Questo odio spesso è dovuto a condizioni di disagio profondo la cui unica arma di difesa è quella di ritenersi superiore, dimostrando questa superiorità unicamente tramite la violenza, fisica e soprattutto psicologica. Molto spesso, come in questo caso, alle spalle di queste azioni, c’è una situazione famigliare troppo permissiva, e protettiva fino all’estremo. Situazioni come queste oggigiorno sono sempre più frequenti e mai come adesso, problematiche. Sempre più spesso capita di sentire casi in cui bambini e ragazzi osano insultare o picchiare insegnanti, genitori o figure educative che tentano di insegnare loro uno stile di vita e dei valori che sono sempre più spesso ritenuti inutili dalle nuove generazioni, che a 15/16 anni ritengono di sapere già tutto della vita adulta.

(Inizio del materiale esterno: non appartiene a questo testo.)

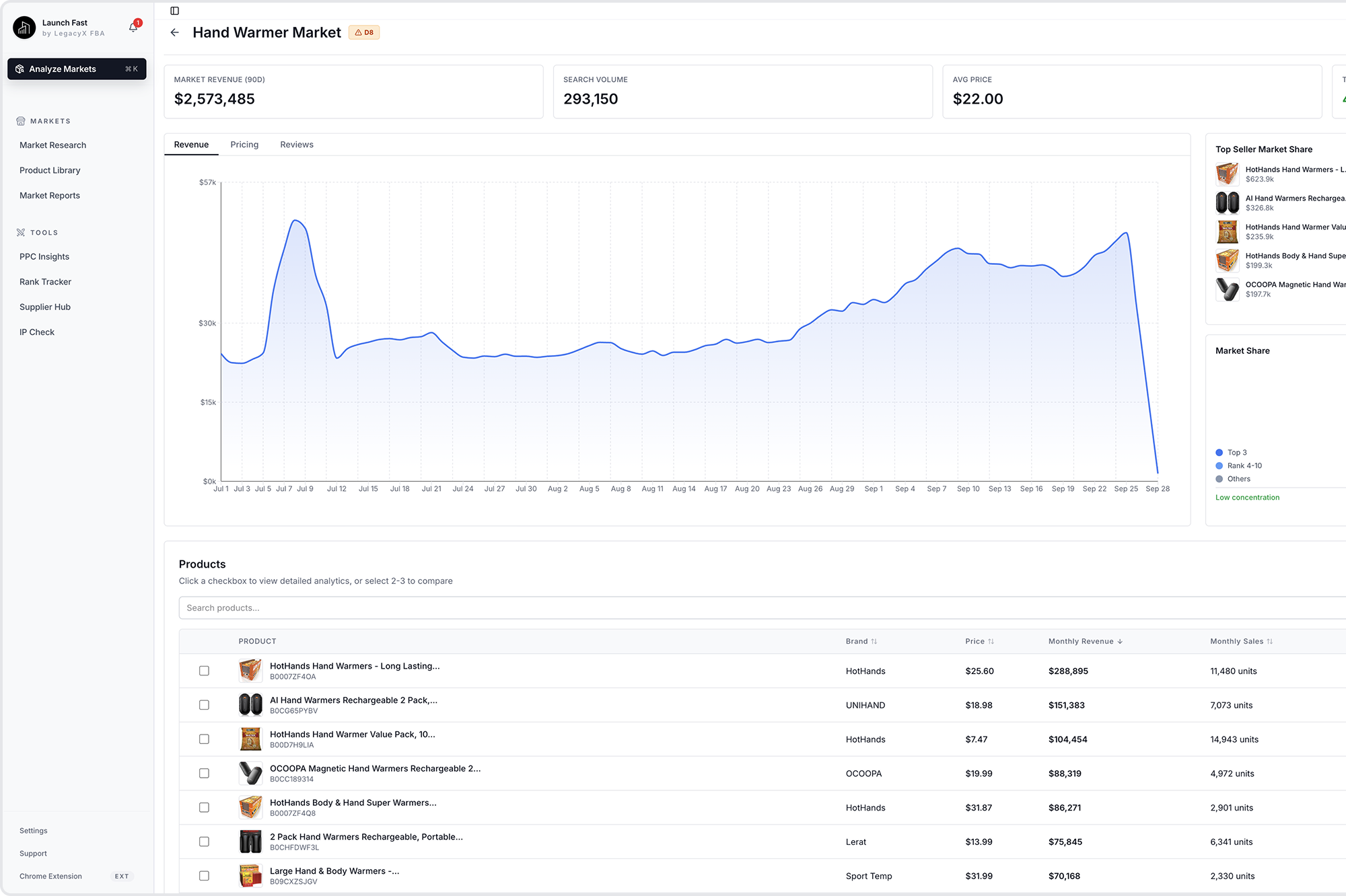Click the Markets section storefront icon
The image size is (1346, 896).
click(21, 121)
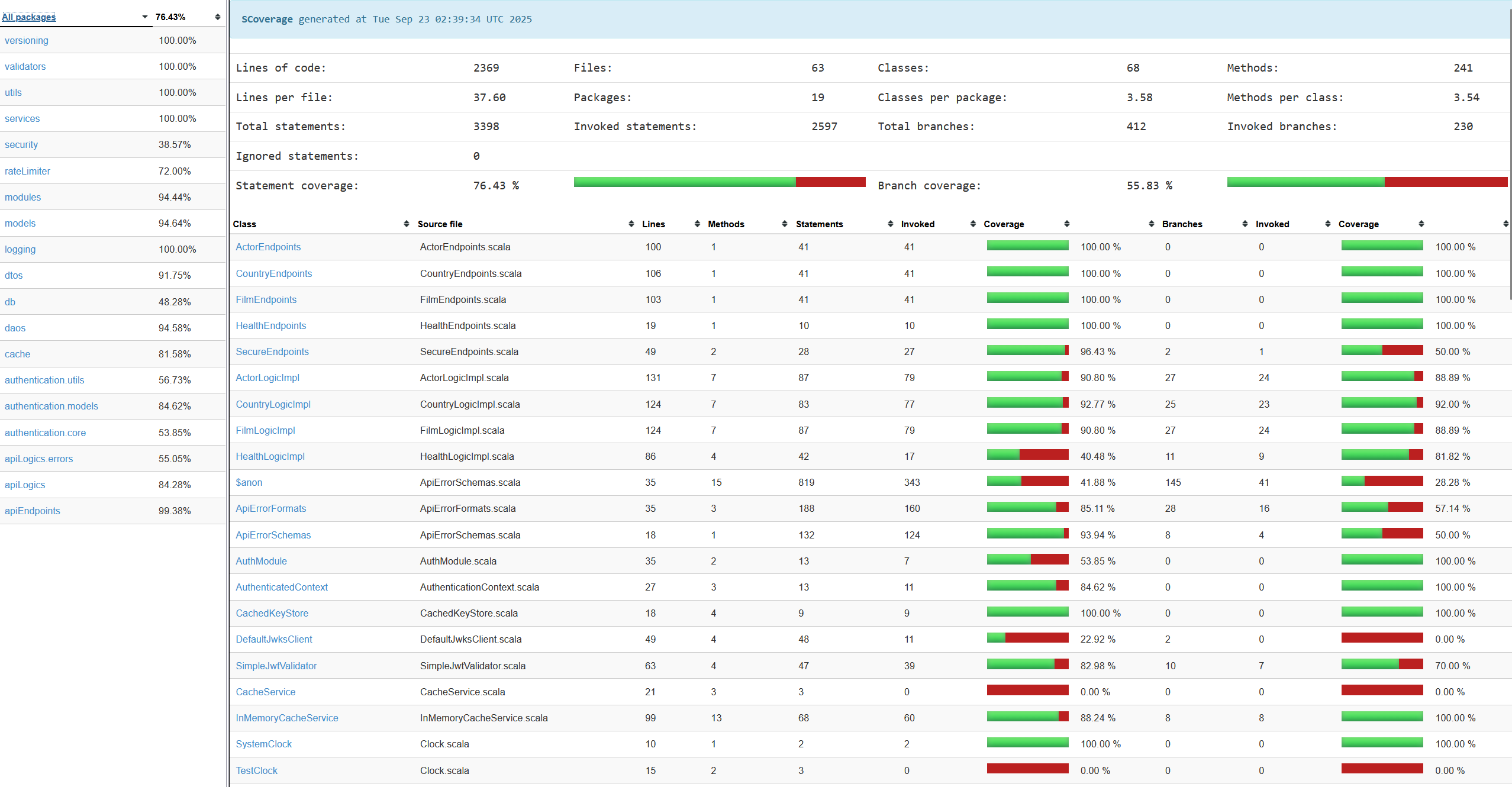Sort table by the Invoked column
The height and width of the screenshot is (787, 1512).
918,224
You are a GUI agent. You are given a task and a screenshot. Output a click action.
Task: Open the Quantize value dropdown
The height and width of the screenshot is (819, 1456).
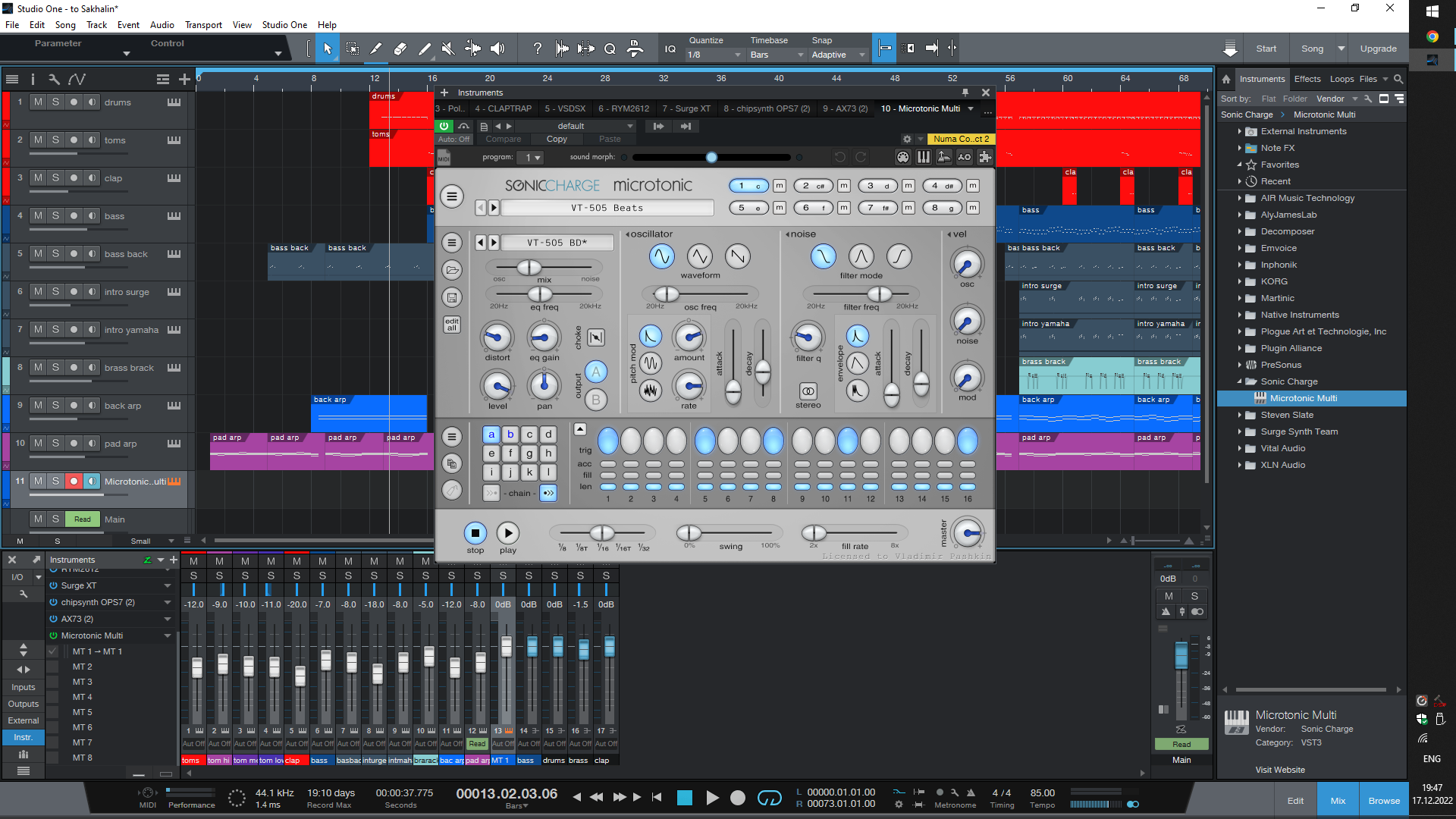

Cos’è la diversità, in fondo, se non un preconcetto? Soprattutto in noi adulti queste concezioni sono radicate al punto che spesso associamo l’essere diversi all’essere problematici.

I bambini sotto questo aspetto sono più inclusivi rispetto agli adulti, impiegano molto meno tempo ad integrare chi è diverso da loro: una volta accettate le differenze si ritengono uguali. Noi “grandi” invece ci crediamo sempre di un livello superiore verso chi non è come noi, qualsiasi sia la differenza: il colore di pelle, una disabilità o semplicemente la condizione economico-sociale. Ma se ci riescono i bambini ad azzerare le differenze, perché gli adulti non possono prendere esempio da loro?

Giorgio Gaber nella sua ultima canzone “Non insegnate ai bambini” scrive: “non insegnate ai bambini la vostra morale, è così stanca e malata, potrebbe far male”. Io credo avesse capito che in alcuni casi devono essere i bambini a farci da maestri perché solo da loro possiamo imparare la semplicità della vita.